But what really is invincible in Cuba
is Omara Portuondo, the 85-year-old diva of the Buena Vista Social
Club, in a red dress, vamping and shimmying on a stage, showing a
roaring audience that fading and dying are of no interest to her.
She
is the same singer whose face stares out in torchy glamour on the
tattered, Batista-era LPs sold to tourists on the Plaza de Armas in
Havana. She is still here, still able to get an entire theater to leap
to its feet and sing with her, to “Besame Mucho” and “Quizas, Quizas,
Quizas,” with a simple wave of her arms.
Ms.
Portuondo, a legend to Cubans, was an original member of the recording
phenomenon known as the Buena Vista Social Club. For the last two years
she and her surviving bandmates Barbarito Torres, Eliades Ochoa and
Guajiro Mirabal have been touring with a new version of the old group,
called Orquesta Buena Vista Social Club. They called it the “Adiós
Tour,” and it ended on Saturday and Sunday night at the Teatro Karl Marx
in Havana.
The
band members were already old two decades ago, when the outside world
first discovered them, which is part of what made the project so
amazing. Time and memory seemed to have eclipsed the musicians when Ry
Cooder and a British music producer, Nick Gold, brought them together in
1996 to make a record. That collection of antique Cuban dance music of
the 1930s, ’40s and ’50s, made by a makeshift group of musicians from
across the island, was so popular it led to a world tour, some Grammys, a Carnegie Hall concert, a film, then spinoff records and spinoff tours: a phenomenon far easier to savor than to explain.
At
the Karl Marx concerts, scrapbook images of the departed Club members
were shown on a screen behind the musicians, lending a spirit of sweet
sadness to the evening. But the living headliners, with accompanists
young enough to be their grandchildren, showed how death can be made
irrelevant where music is concerned.
Still,
it was hard to escape a sense of imminent loss. The same might be said
of the country for which the Buena Vista Social Club has become an
important cultural export. In the era of President Obama and Raúl Castro,
warming relations have brought new concerns. When the Americans
descend, when the cruise ships seize Havana Harbor, when decades of
hostility are replaced by a warm embrace, then what? Never mind the
strain on infrastructure, how might the new tourist onslaught affect
Cuba’s soul?
No
one else can speak for Cubans, but I imagine many would say their
national soul will be just fine, not least because of the pulsing health
of their music. The abundance of hipsters and young parents and
children dancing in the aisles at the Teatro Karl Marx made it clear:
The Buena Vista Social Club is not exactly an oldies act.
If
you go as a tourist to Havana, you may hear that they perform Tuesdays
and Saturdays at this hotel, or every night at 9:30 at that supper club.

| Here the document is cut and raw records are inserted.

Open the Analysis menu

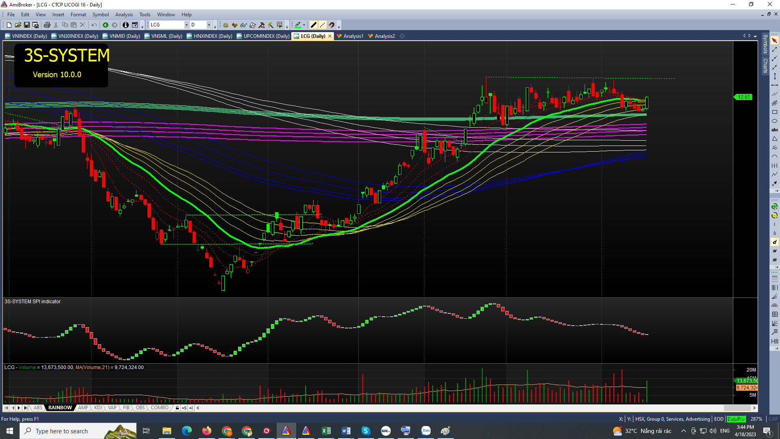click(124, 15)
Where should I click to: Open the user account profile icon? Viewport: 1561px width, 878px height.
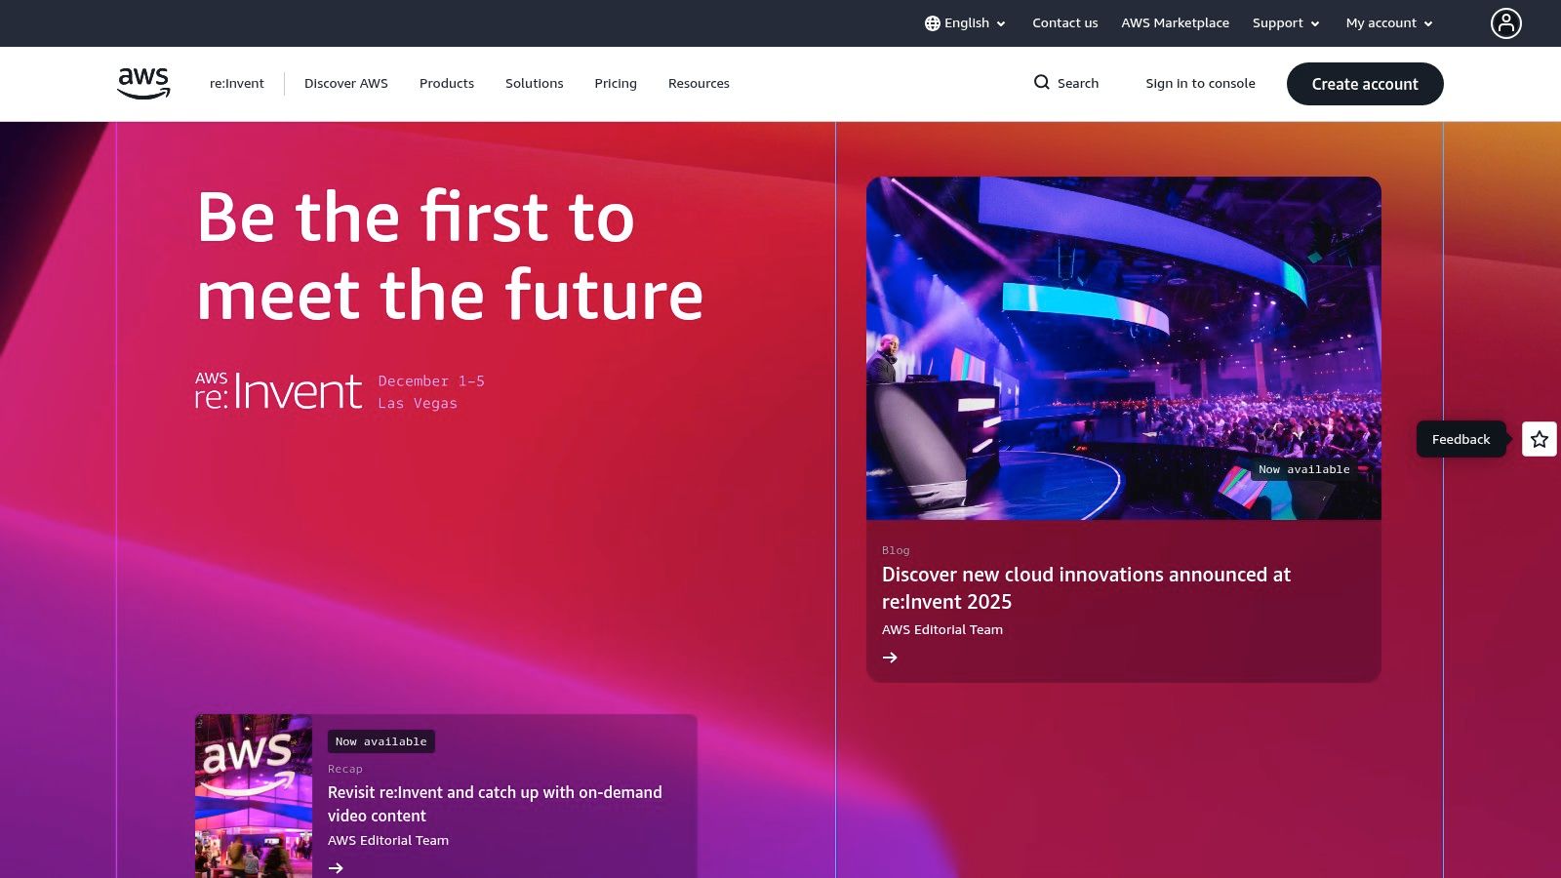[x=1506, y=22]
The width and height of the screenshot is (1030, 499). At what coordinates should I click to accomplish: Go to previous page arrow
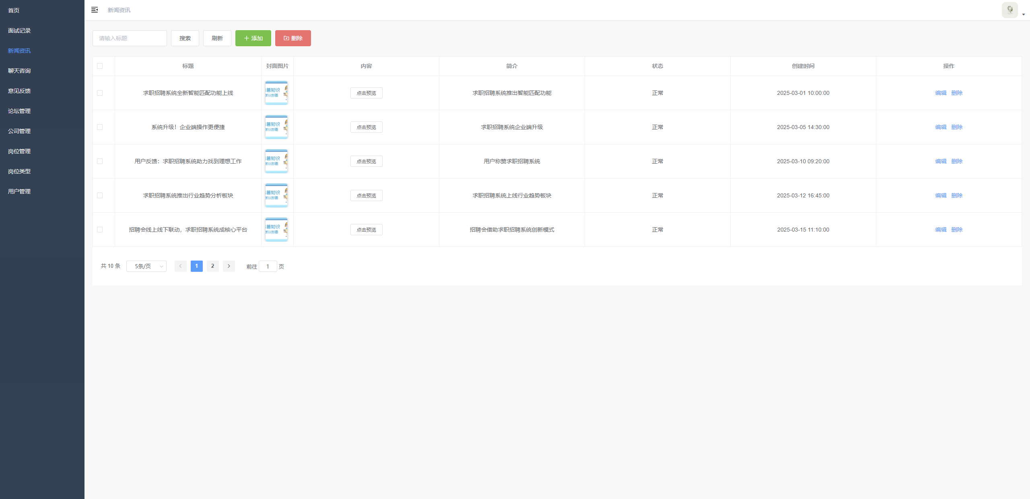(x=180, y=266)
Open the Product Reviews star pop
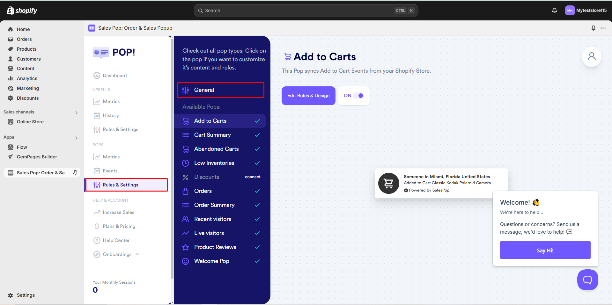 [x=215, y=247]
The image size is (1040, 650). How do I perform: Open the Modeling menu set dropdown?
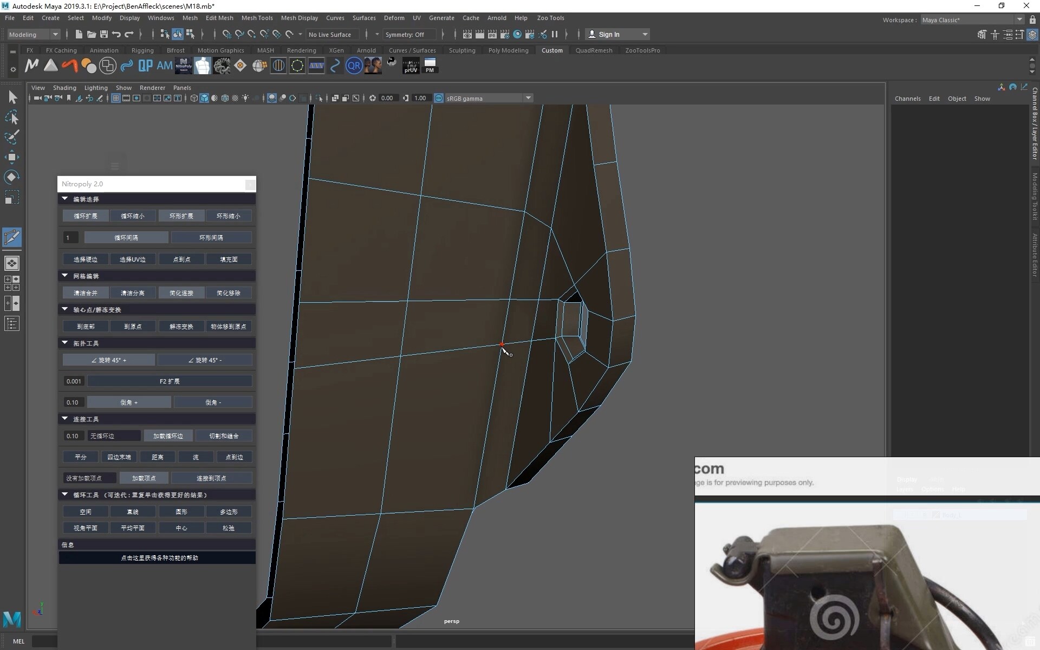pos(34,34)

But don’t be fooled. Music of all kinds pours from the streets in
Havana, but the Buena Vista Social Club is no more.
Saturday’s
concert was the first in Cuba in many years by core members of the
group. Sunday’s was to be the last. Any future hello-goodbyes will have
to fit the musicians’ schedules. Ms. Portuondo, for one, is going out on tour again this summer.